▶ _What needs to be done_:
Of all the entries below, retype only the lines from the one with "Identify the click" through the one with "Join Us! (384, 2349)", exactly as they appear.

▶ _Data for this exercise_:
────────
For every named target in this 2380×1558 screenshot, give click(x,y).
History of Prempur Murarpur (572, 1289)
────────
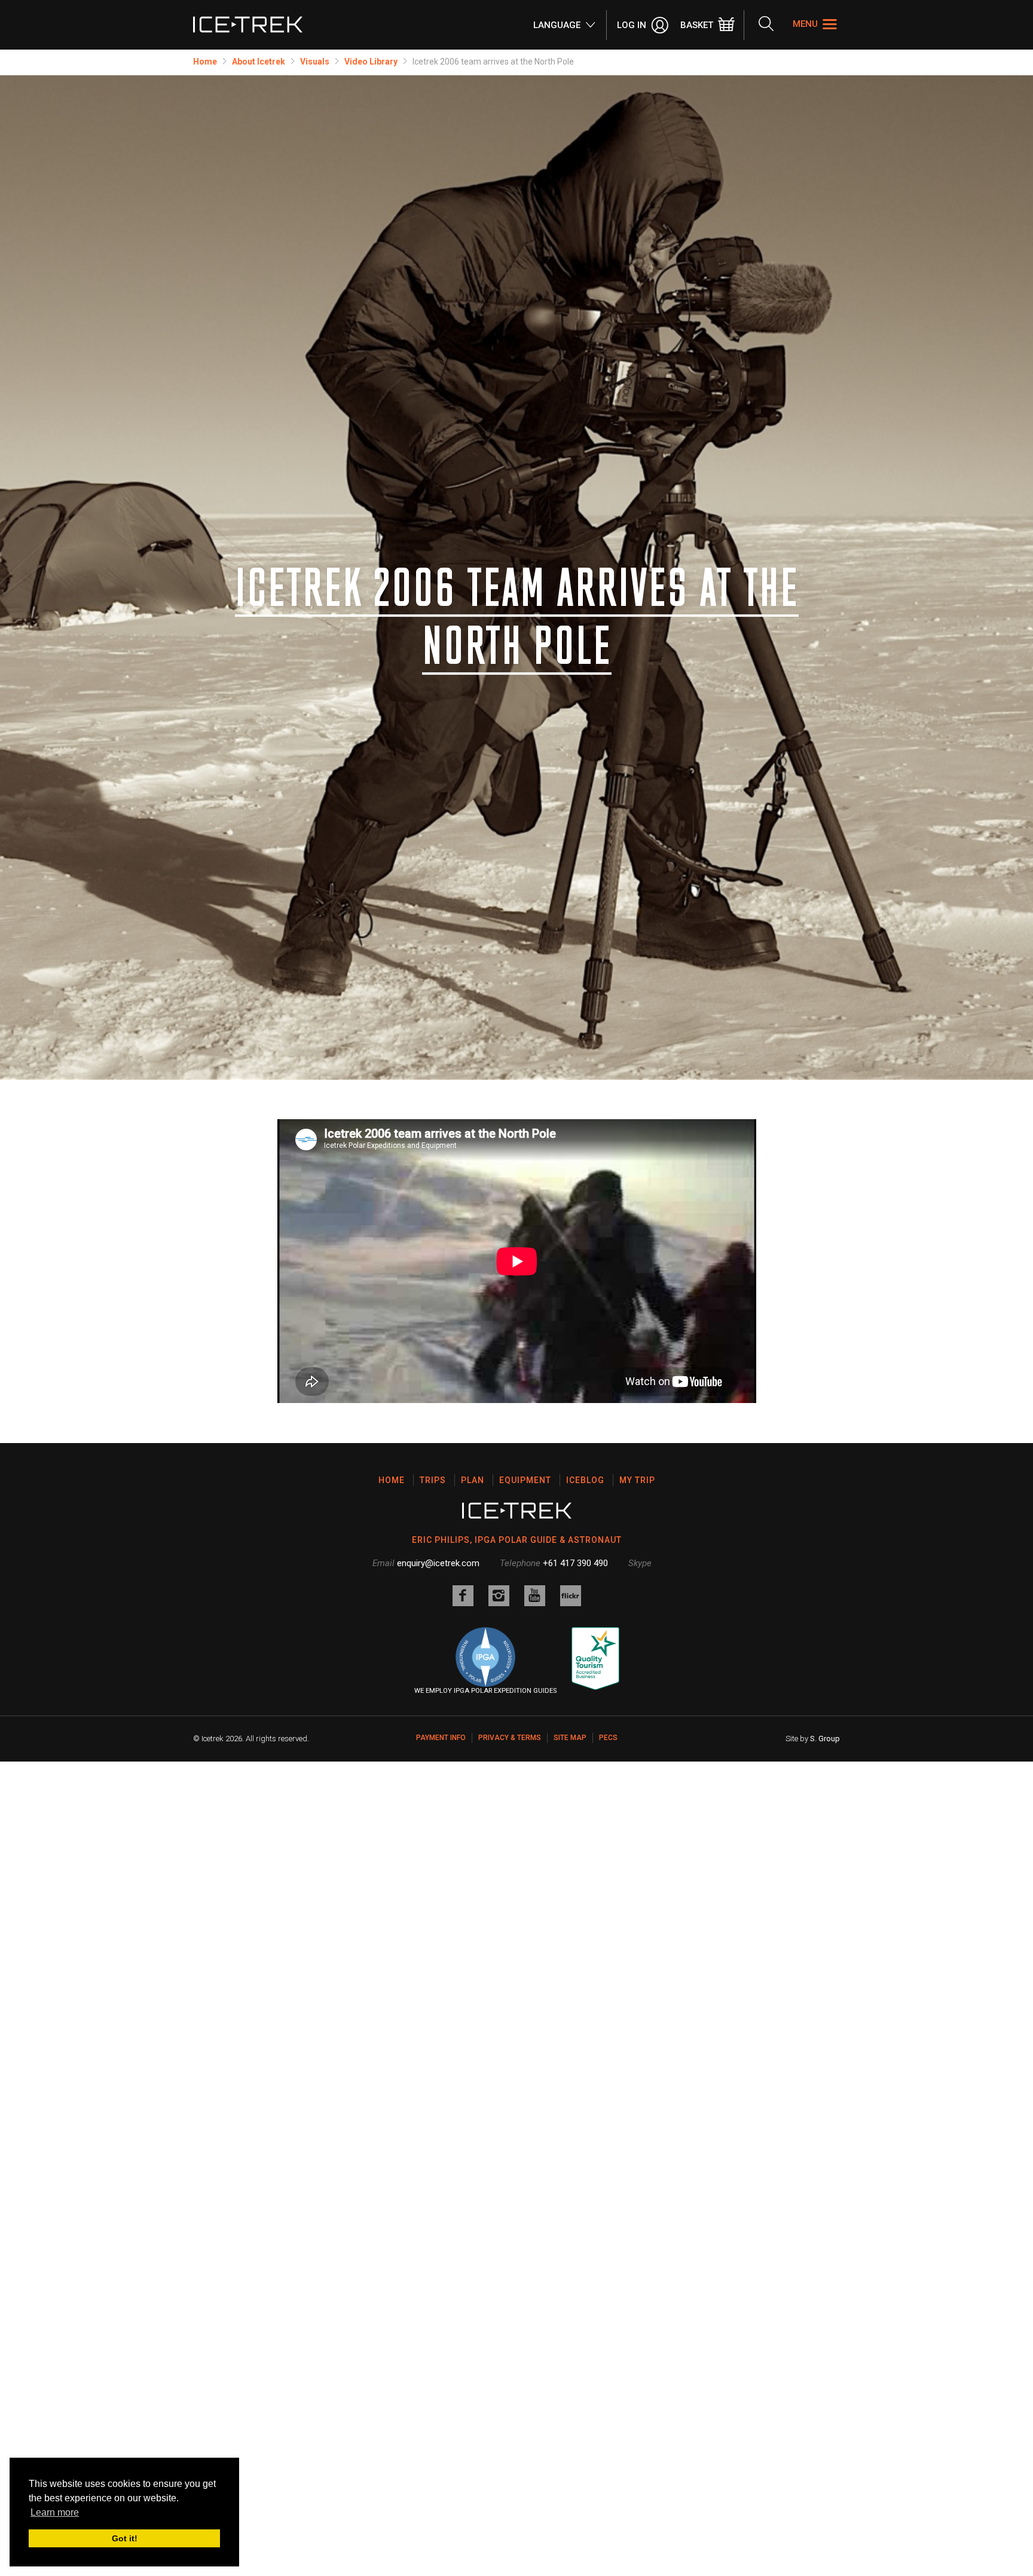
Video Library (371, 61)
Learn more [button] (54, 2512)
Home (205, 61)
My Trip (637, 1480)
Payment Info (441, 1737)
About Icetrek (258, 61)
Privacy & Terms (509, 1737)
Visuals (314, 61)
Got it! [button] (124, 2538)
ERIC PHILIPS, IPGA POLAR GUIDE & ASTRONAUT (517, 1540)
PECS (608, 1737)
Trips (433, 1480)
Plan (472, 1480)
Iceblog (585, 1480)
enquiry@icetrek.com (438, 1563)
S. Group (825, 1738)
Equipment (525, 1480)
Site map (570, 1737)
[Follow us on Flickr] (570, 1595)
────────
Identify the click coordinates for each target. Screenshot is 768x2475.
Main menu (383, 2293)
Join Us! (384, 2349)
────────
▶ _Result_:
Identify the click coordinates for each target. Screenshot is 768x2475.
Main menu (383, 2293)
Join Us! (384, 2349)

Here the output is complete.